A war of words over words erupted this week as gun rights advocates checkmated Boston developer John Rosenthal’s effort to spread his anti-gun violence message across Massachusetts via billboards.

The billboards, which say “We’re Not Anti-Gun. We’re Pro-Life. Massachusetts Gun Laws Save Lives,” feature a Bushmaster XM-15 assault rifle with a white surrender flag in the barrel.

The Northborough-based Gun Owners’ Action League and the National Rifle Association helped lead an offensive against Boston’s Clear Channel Outdoor, one of several local companies that donated billboard space to Stop Handgun Violence, a group that Rosenthal co-founded to promote stronger gun laws and gun safety.

Clear Channel decided to take down the billboards after gun rights advocates flooded iHeartMedia, the company’s San Antonio-based corporate parent, with emails and phone calls threatening a nationwide boycott if the firm did not pull out of the campaign. A company spokesman told the Boston Globe that the offer of the billboard space to Stop Handgun Violence had been “misconstrued as a political position by our company, so we have taken it down.”

Rosenthal decried Clear Channel’s decision. “The gun lobby doesn’t want a rational discourse on responsible and effective gun laws,” he said in a statement.  “In fact, it wants to stifle any discussion at all about gun safety laws. It wants to control how we think about guns, how we speak about guns, and how we debate the issue of guns.”

Jim Wallace, the Gun Owners’ Action League’s executive director, said the billboards are “deceptive.” He claims that state Department of Public Health figures indicate that gun-related homicides and assaults have significantly increased since the late 1990s.

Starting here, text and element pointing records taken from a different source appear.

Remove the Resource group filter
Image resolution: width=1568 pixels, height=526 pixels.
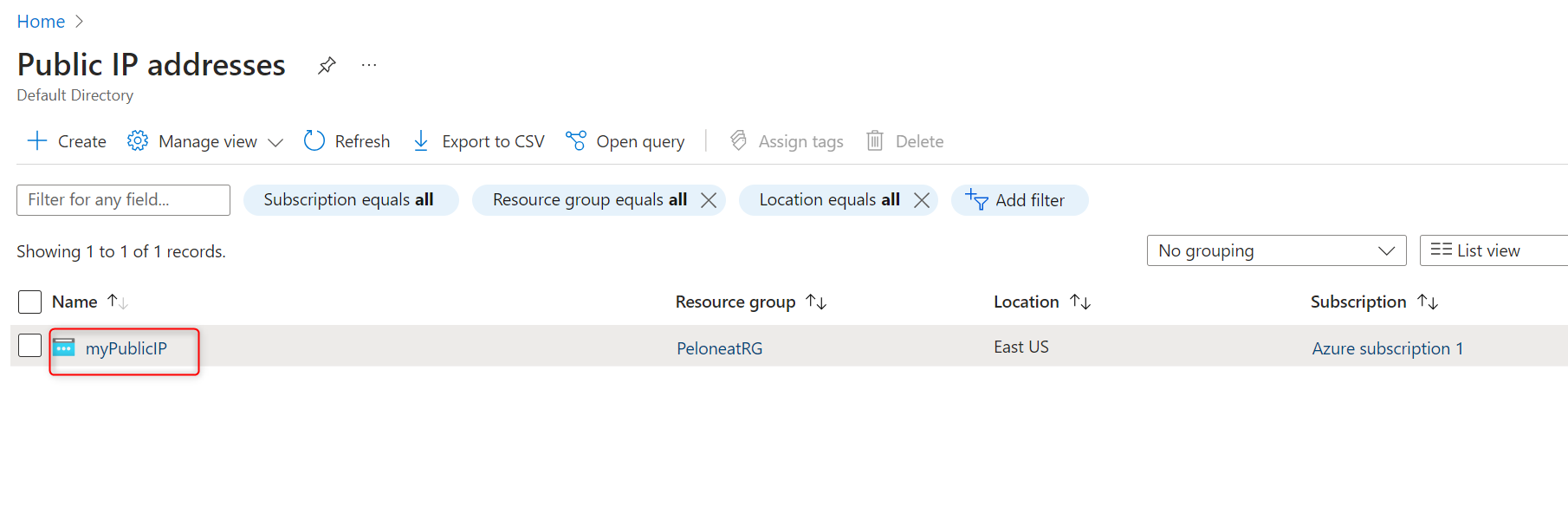(709, 200)
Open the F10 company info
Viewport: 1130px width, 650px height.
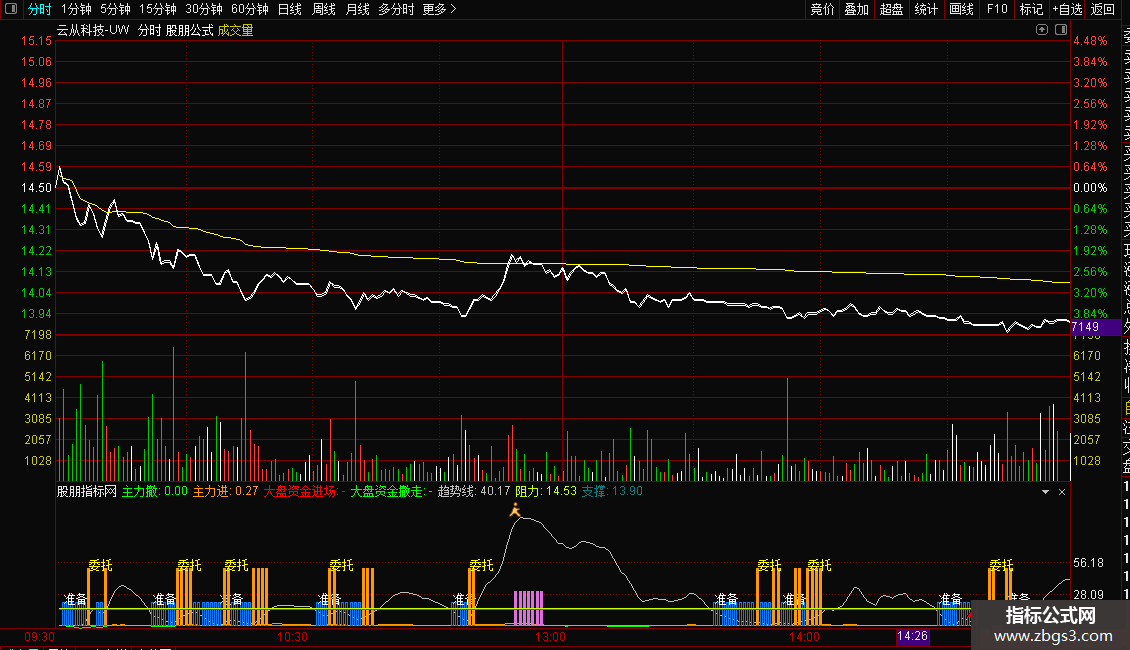997,10
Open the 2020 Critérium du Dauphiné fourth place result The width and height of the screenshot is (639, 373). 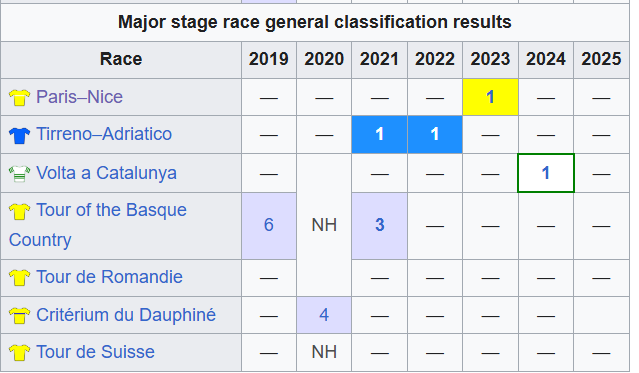pyautogui.click(x=324, y=315)
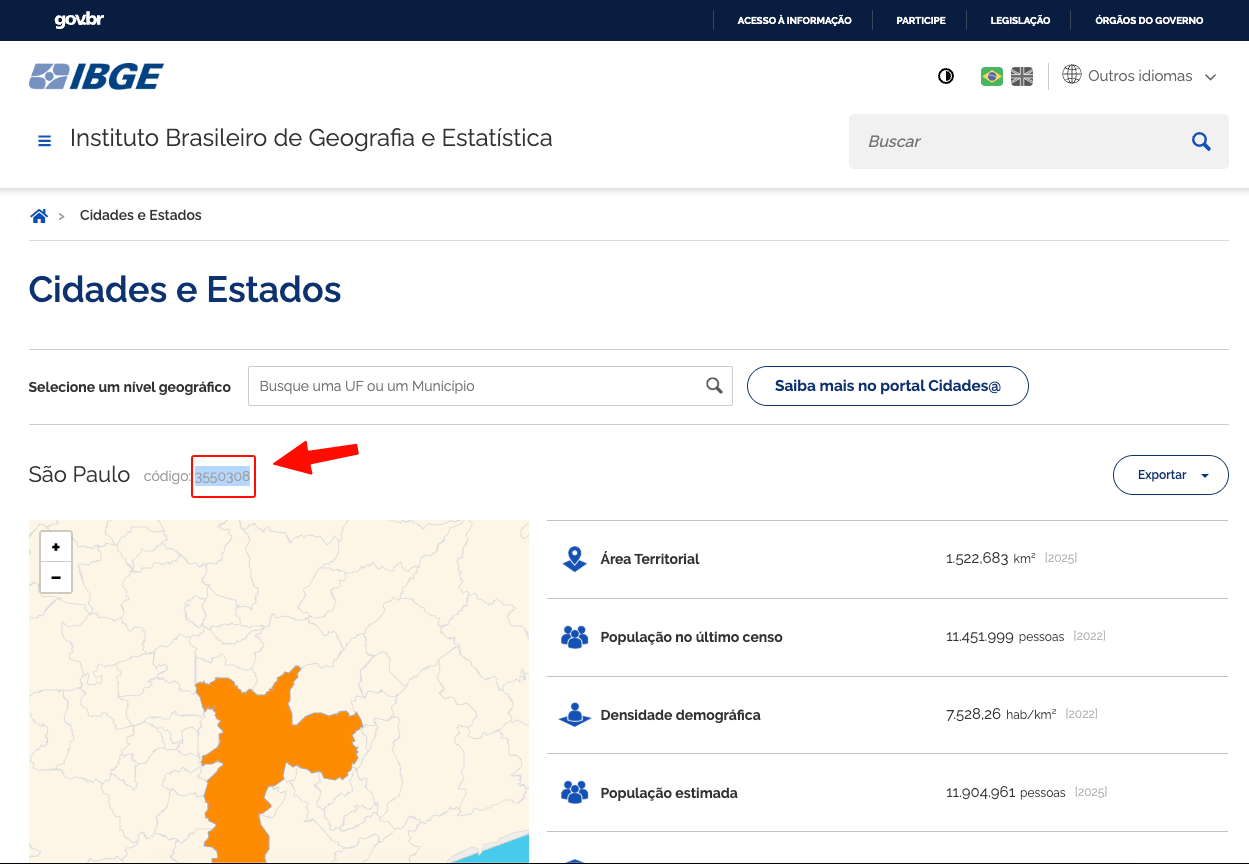
Task: Toggle high contrast mode icon
Action: click(945, 76)
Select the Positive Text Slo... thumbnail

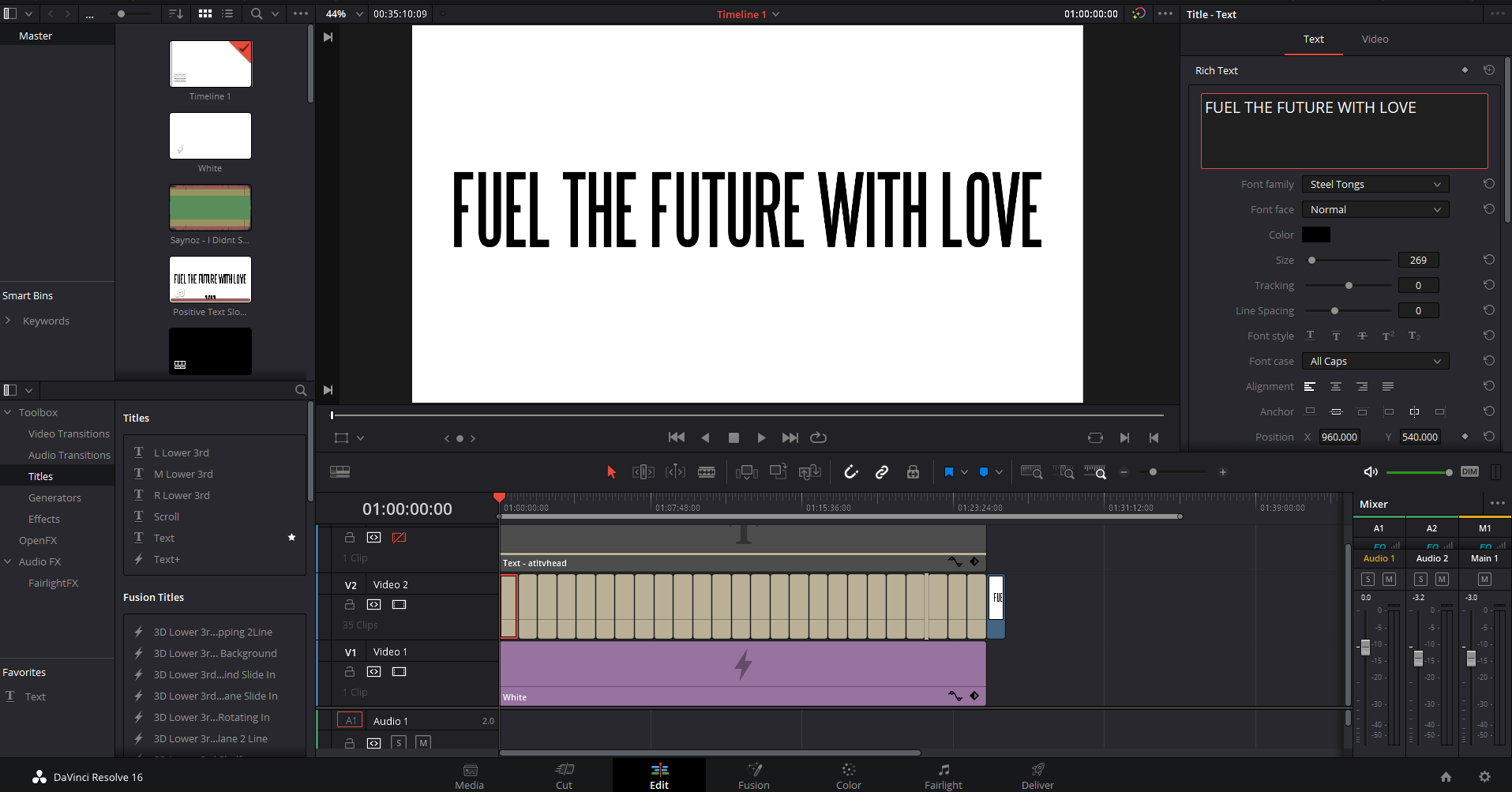point(210,280)
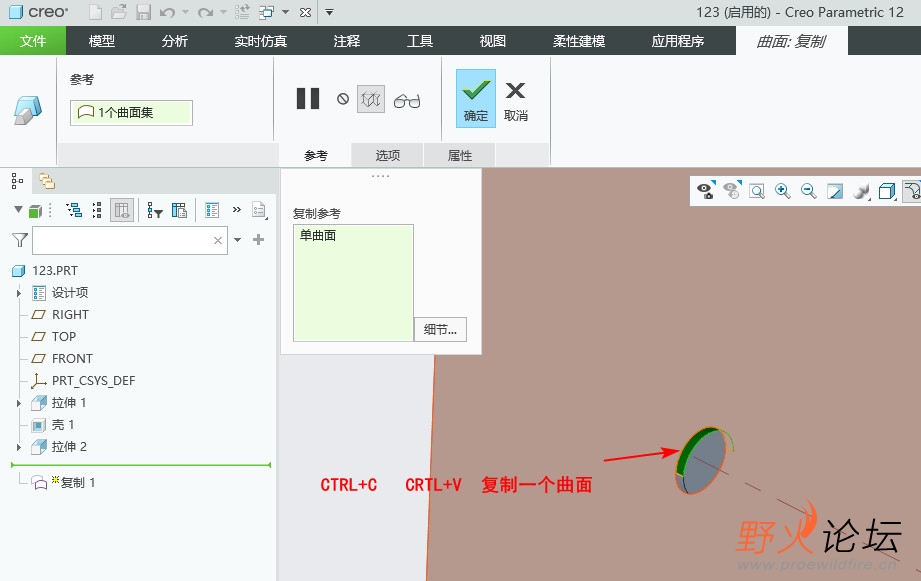921x581 pixels.
Task: Switch to the layer tree icon
Action: 47,181
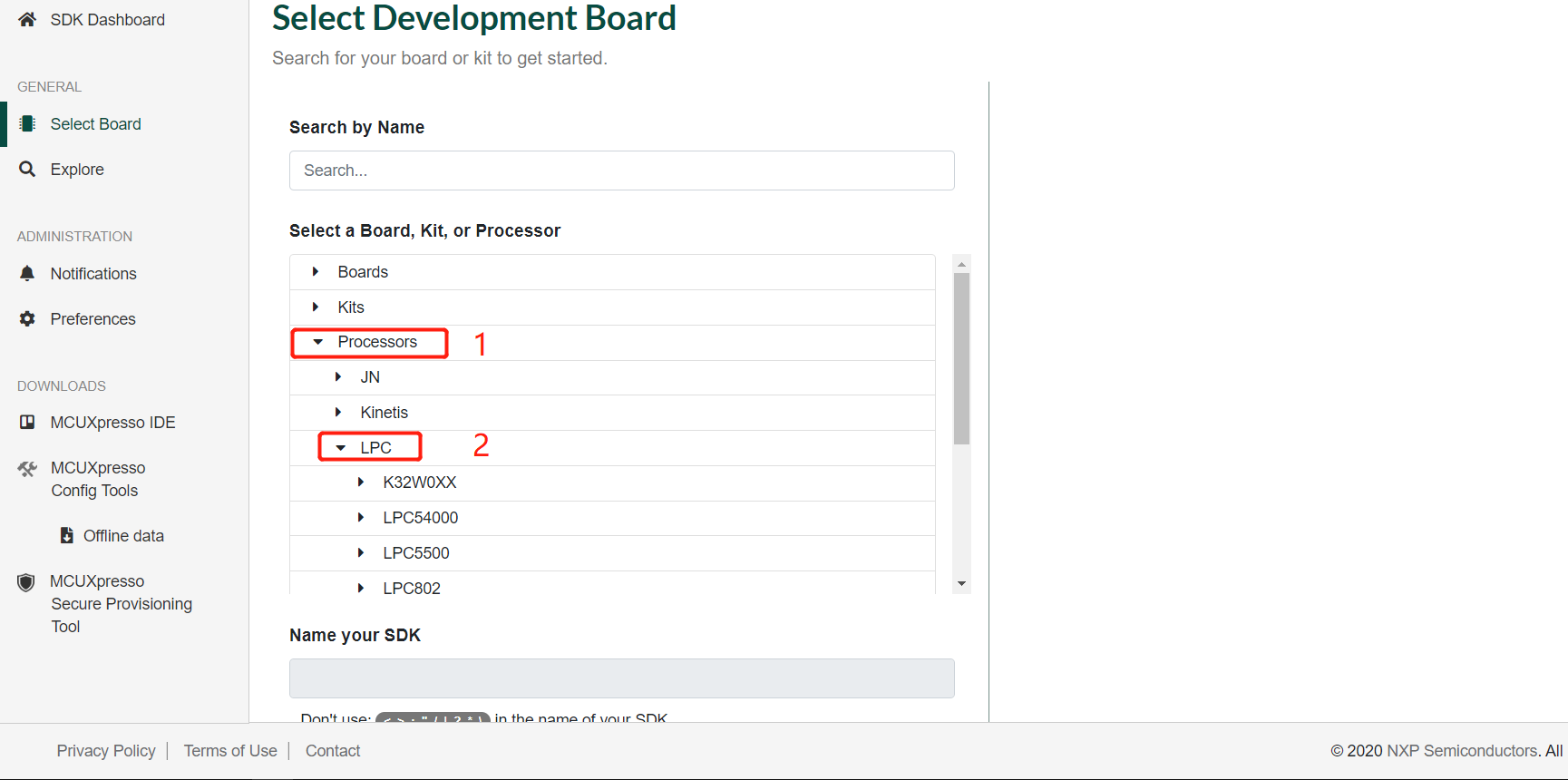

Stop Handgun Violence has argued that Massachusetts gun deaths alone have dropped 63 percent since 1994.

“[Rosenthal] has a First Amendment right to say what he wants, but we also have the right to react to what he’s saying,” Wallace.

The gun rights group plans another round of pressure tactics if Rosenthal decides to pay for billboard space.

“If the companies decide to take a paid ad that says the same lie, then I’m sure that our organization will take a hard look at that and probably ask our members to do similar things that they’ve been doing now,” Wallace said.

The group has no plans to talk with Rosenthal. “There’s really no having a rational conversation with John about this stuff,” Wallace said.

Billboard companies donated the space to Rosenthal, who has to take down a massive billboard over the Massachusetts Turnpike near Fenway Park which has displayed anti-gun  violence messages for more than 20 years. He sold the garage to the Boston Red Sox in 2013 and, under terms of the sale, had to take down the billboard this month.

The developer plans to install another large anti-gun violence billboard on Fenway Center, his $450 million mixed-use development currently under construction over the Turnpike.  Rosenthal expects to complete the project in 2018.